## Exercise instructions
Only one stretch of the data should be retyped: the lines from the line containing "Given: Select the All results tab" through the line containing "Click the Tool name label". Keep pictures out of it.

## Data for this task
__________________________________________________
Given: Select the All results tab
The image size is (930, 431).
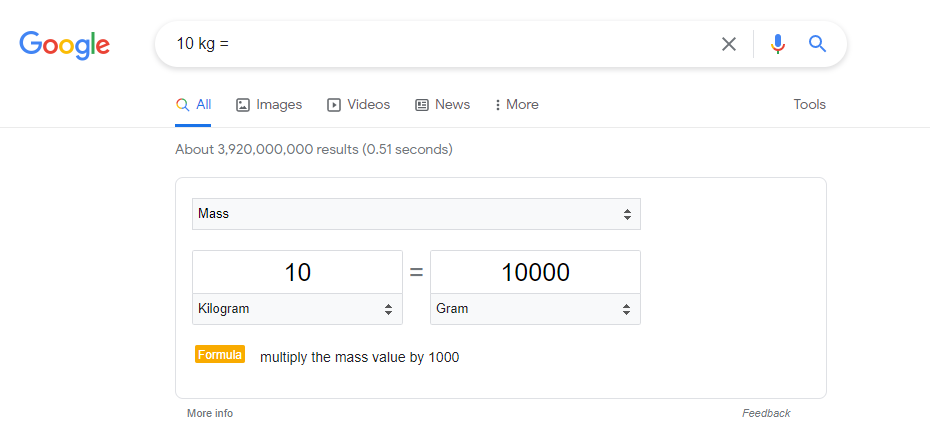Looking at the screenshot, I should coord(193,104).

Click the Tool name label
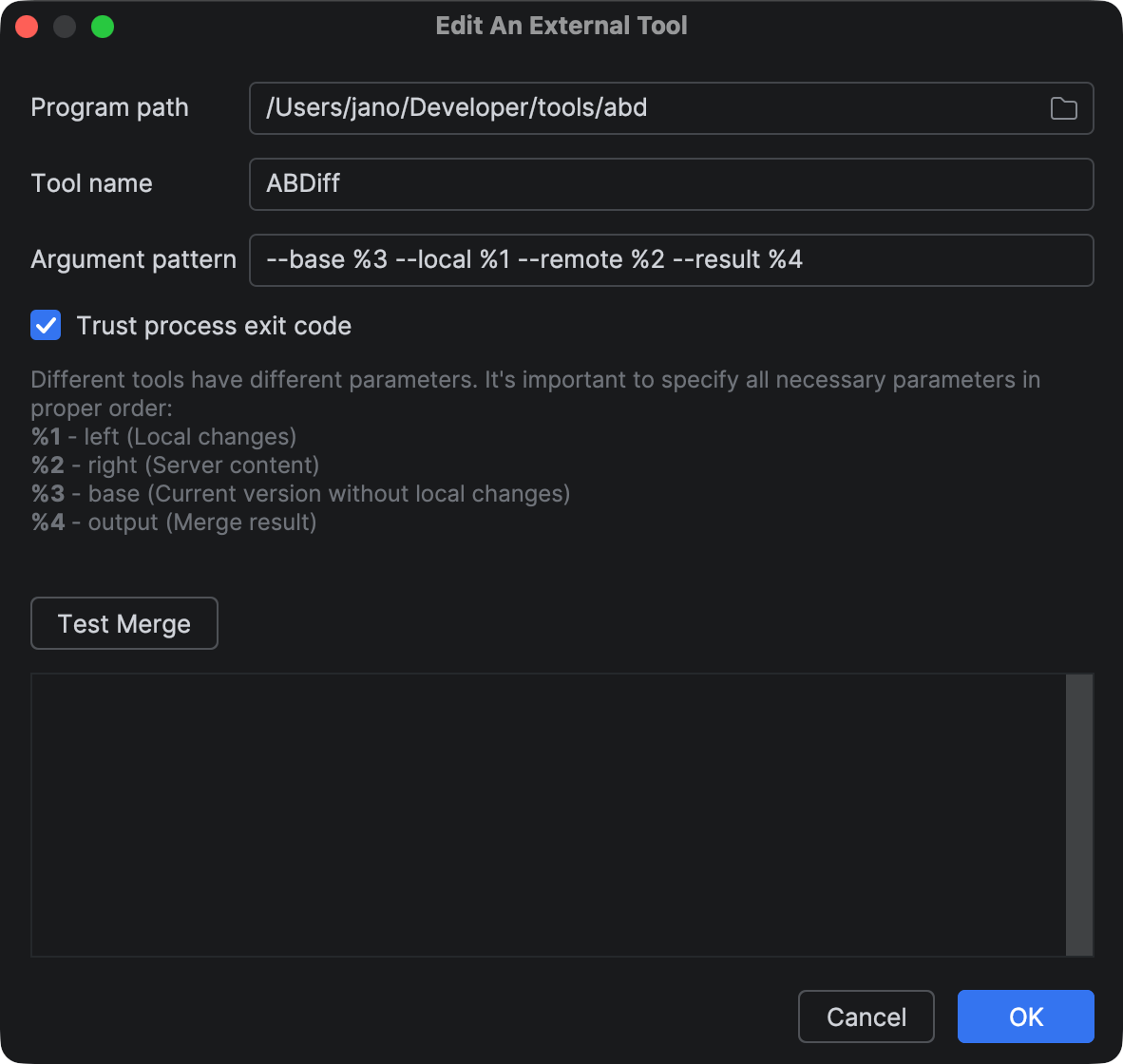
__________________________________________________
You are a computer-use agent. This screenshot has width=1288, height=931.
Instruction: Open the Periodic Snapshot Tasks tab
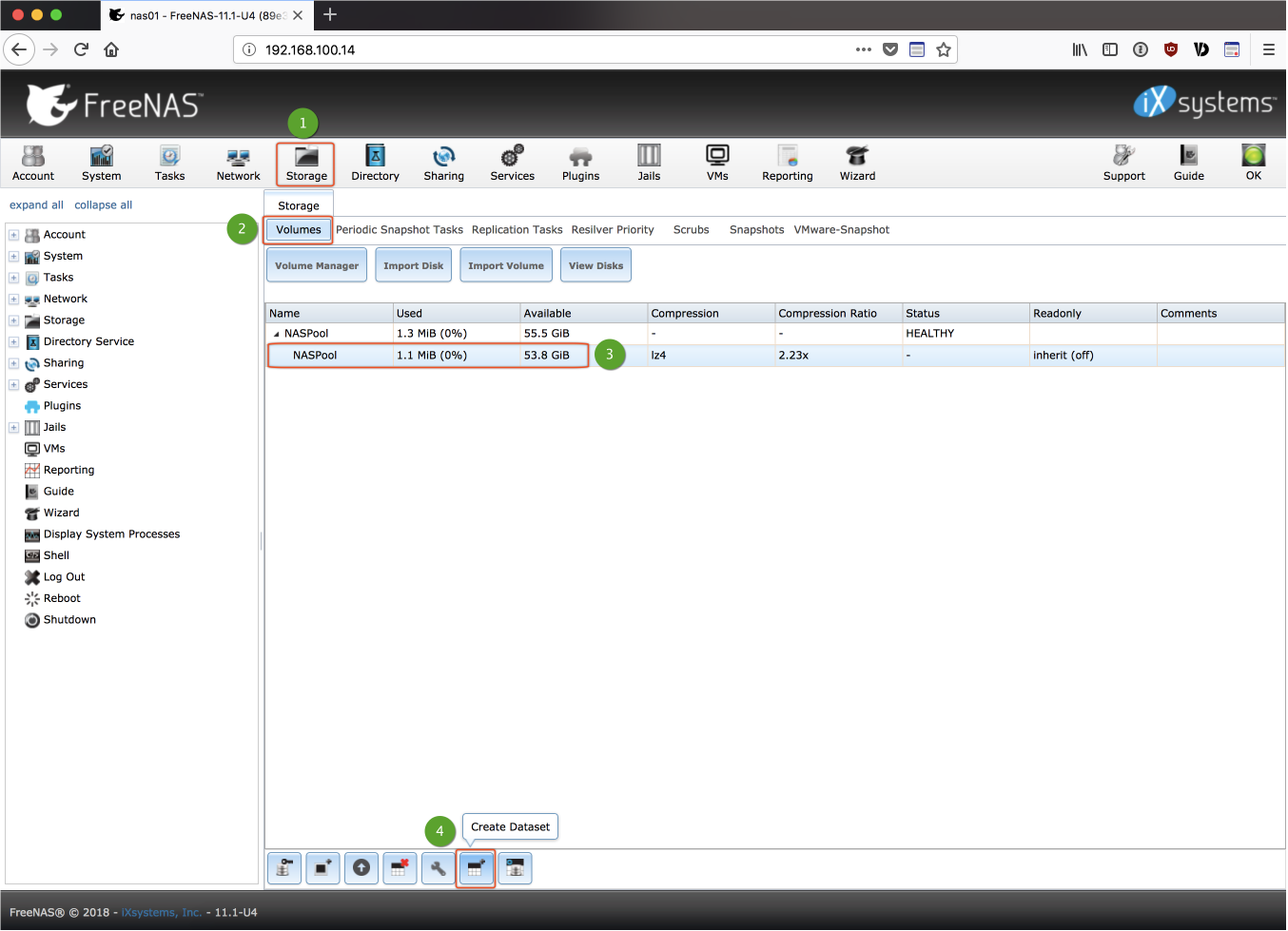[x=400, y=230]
__________________________________________________
## Result for this exercise
Given: Select the All results tab
The image size is (930, 431).
Looking at the screenshot, I should coord(193,104).

Click the Tool name label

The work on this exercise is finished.